Today the school serving as the site for public meetings, cultural events, athletic meets, academic competitions, and assorted student-centered programs. From the beginning of Tazewell County in 1799, education plays an important role in the lives of Tazewell’s young citizens. Through home instruction and the basics of reading, writing, and arithmetic, Tazewell Countians recognize the importance of education. The isolation of Tazewell County, however, makes it difficult during the early history of the county to get competent teachers to provide instruction to its children. The first free public school system was established by the Virginia General Assembly in 1850. Even by this time, however, many Virginia residents look upon this new public school system as a form of government charity. Therefore, public education is not very successful in any section of the commonwealth. Private schools, for those who can afford them, continue to play the major role in schooling for many of Virginia’s young people.

The Virginia Constitution of 1870, also known as the Underwood Constitution, finally establishes universal, free public education in the Commonwealth. Tazewell High School was established in October 1872. The first term at THS was completed in the spring of 1873 with a small student body. Professor A. D. Walthall was the first principal. Mrs. O. E. Witten, Mrs. J. L. P. Spotts, and Miss Louisa Todd Coulling were the first teachers. The original school board was made up of W. W. Peery, A. J. May, Isaac E. Chapman, George W. Gillespie, Zachariah S. Witten, A. J. Tynes, and Jonathan Lyons. The first graduating class completed their course of studies in the spring of 1879. The principal this year is W. A. Evans. Graduation ceremonies are held on June 14, 1879. The commencement exercises are known as "exhibitions" during these early years. During this first decade the school term runs for five months and the four teachers on the staff are paid a salary of $20.00 per month. Subjects offered during this period include advanced studies such as trigonometry, astronomy, and calculus. Classes during the early years of the school’s existence were housed in the Tazewell County Courthouse. Professor W. A. Evans was named the second principal at THS.
In 1894 Tazewell High School was under the direction of a new principal, Mr. George C. Peery, who later became the Governor of the Commonwealth of Virginia. Peery served only two years as principal; he resigns to attend law school at Washington and Lee School of Law. By the middle of the 1890s the enrollment at THS reached 75 students. THS also established its first band by 1898.

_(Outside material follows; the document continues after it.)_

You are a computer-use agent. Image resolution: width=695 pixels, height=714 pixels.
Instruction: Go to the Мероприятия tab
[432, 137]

Interscholastic sports competition features basketball with teams from Tazewell High School competing with such schools as Witten’s Mill and Burkes Garden on outdoor dirt courts. In 1909 the old bank building which housed Tazewell High School was torn down to make way for a new school structure. This new building was first occupied on August 19, 1909, and included both elementary and high school students.

During the first decade of the 1900s Tazewell High School’s student magazine, The Pep, was born. The magazine contained student written literary essays, students' news, and even a gossip column. Harriet Scott served as one of the first editors. The daily recess routine at THS consisted of lining the entire student body up two by two in front of the high school building on Main Street. Next the group marched down Fincastle Turnpike around the bend to the intersection with Carline (Tazewell Avenue). The students then proceeded down the avenue, then up Pine Street, and back to the high school.

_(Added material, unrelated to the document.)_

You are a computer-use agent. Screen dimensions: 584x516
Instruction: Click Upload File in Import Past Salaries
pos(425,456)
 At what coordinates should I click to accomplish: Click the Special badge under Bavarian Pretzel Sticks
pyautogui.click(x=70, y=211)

Social life at the school centered on parties that were held at the high school building. Students danced the Waltz, the "Turkey Trot", and the "One Step". At the high school, students danced in the long hallway on the third floor of the building. Students also danced in a large room located above Greever Hardware and another hall located in the building across the street from the Bank of Clinch Valley. In December of each year, the third floor hallway at THS is the location for a Christmas bazaar sponsored by several different community groups.

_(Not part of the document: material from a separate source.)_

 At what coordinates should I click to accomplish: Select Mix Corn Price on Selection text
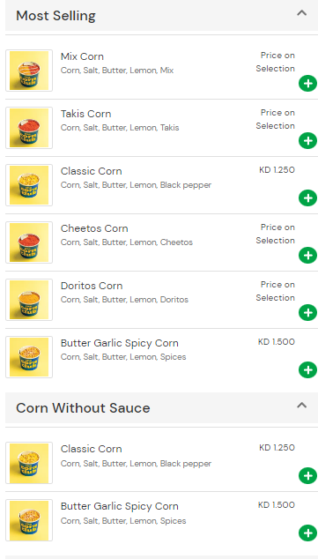pos(275,62)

Thirteen students graduated Tazewell High School in the class of 1919. All 13 students took part in the ceremony; playing the piano, speaking, or singing. At the end of the ceremony the younger students walked to the stage and presented the graduates with gifts consisting of wrapped packages or flowers. Mr. Carson was the principal at Tazewell High School. The salary schedule for teachers in Tazewell County during this decade varies from $30.00 to $50.00 per month depending on the teaching certificate held.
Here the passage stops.